In fact, the Association of Chief Police Officers got there before the Government: it has employed that working definition for some time, which is another reason for it to be enshrined in statute. As I said when I introduced my Bill, it is not currently a legal definition. Gaps in the current legislation allow perpetrators of psychological, emotional and financial abuse to continue their abuse without facing recourse for their actions.

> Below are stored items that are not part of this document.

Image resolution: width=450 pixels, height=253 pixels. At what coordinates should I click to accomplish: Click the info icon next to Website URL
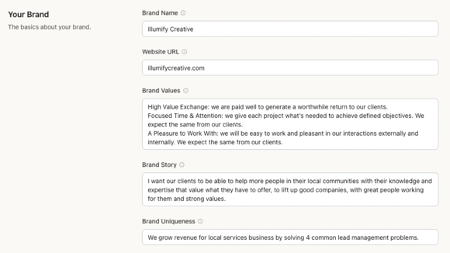coord(185,52)
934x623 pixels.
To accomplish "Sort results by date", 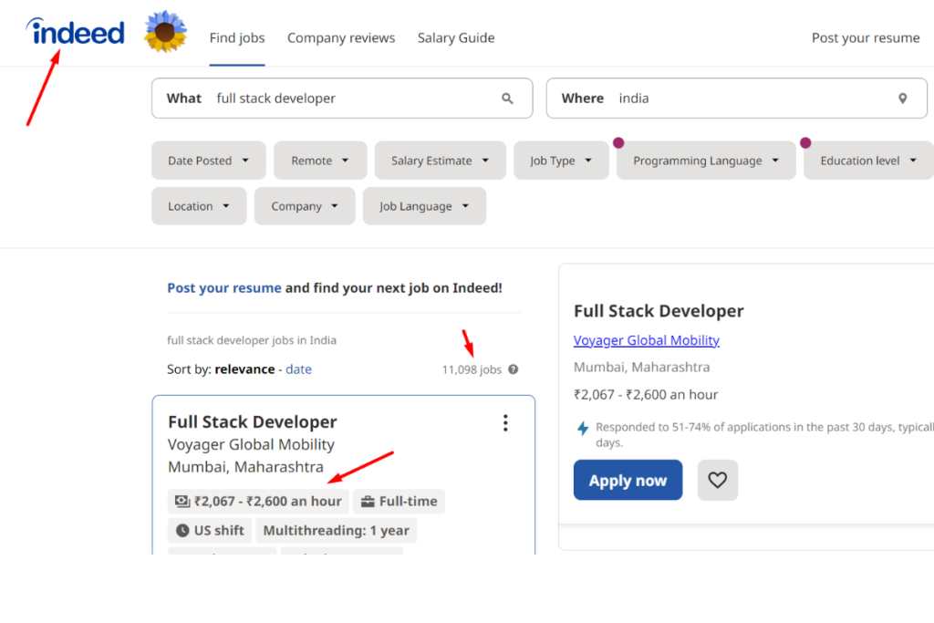I will click(298, 369).
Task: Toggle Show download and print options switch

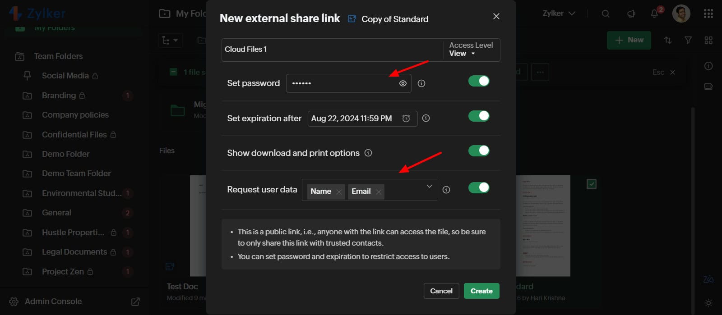Action: 479,151
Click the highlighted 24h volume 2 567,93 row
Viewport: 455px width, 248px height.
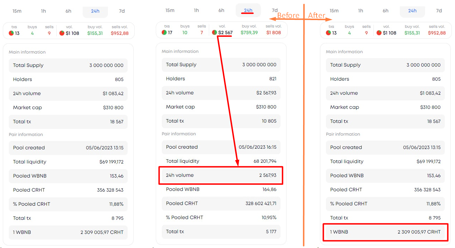tap(221, 175)
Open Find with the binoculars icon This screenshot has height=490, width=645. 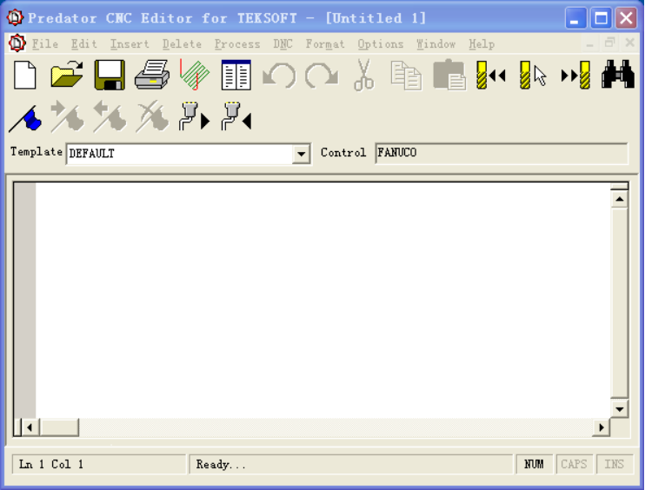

The principal gap in the law is the fact that coercive and controlling behaviour is not currently an offence in the law of England and Wales. My Bill, which also sought to close that gap, received cross-party support. I am grateful for the support of the hon. and learned Member for South Swindon (Mr Buckland), who is now the Solicitor-General; the right hon. Member for Chesham and Amersham (Mrs Gillan); the hon. Members for Manchester, Withington (Mr Leech), for Colchester (Sir Bob Russell) and for Hayes and Harlington (John McDonnell); the hon. and learned Member for Harborough (Sir Edward Garnier); the hon. Members for Brighton, Pavilion (Caroline Lucas), for South Down (Ms Ritchie) and for Islington North (Jeremy Corbyn); and my hon. Friend the Member for Arfon (Hywel Williams).
Over the summer, the Home Office launched a consultation on whether to strengthen the law on domestic violence, which included discussion of whether an offence of coercive control should be introduced. I understand that the consultation received more than 700 responses. On 18 December last year, the Home Secretary published a written ministerial statement which confirmed that a new offence of coercive control would be introduced now, and I welcome that move. Clearly the devil is in the detail, but I am sure that the proposal is well intended, and that, given proper scrutiny, the right measure will be on the statute book.
At present, in the absence of any laws relating specifically to domestic violence, conviction rates in England and Wales are depressingly low, and the crime is still under-reported. Research conducted by my office established that, in American states where specific domestic violence laws have been adopted, conviction rates are impressive. It is understood that in England and Wales, in the five years leading up to 2011, only 6.5% of domestic violence cases reported to the police resulted in convictions. That is an appalling statistic. In contrast—and according to a slightly different measure—studies compiled in the United States have reported a 39% incarceration rate in Brooklyn, New York, and a one-third conviction rate in North Carolina. Evidently, adopting stronger, specific domestic violence laws could have a real impact in England and Wales as well. Moreover, the overall incidence of domestic abuse of this kind has fallen dramatically in the United States: according to commentators, it is about 30%.
I hope that we shall be able to enact such a provision, although it would require extensive police training. The police would need to learn how to investigate the new offence, and how to recognise the behaviour involved. I hope that, if I am nominated to do so, I shall be able to discuss the issue in greater depth during the later stages of the Bill. However, I welcome the Government’s intention to introduce the provision.
All in all, the Bill has many good aspects. It needs proper scrutiny and it needs to be strengthened, but it goes in the right direction.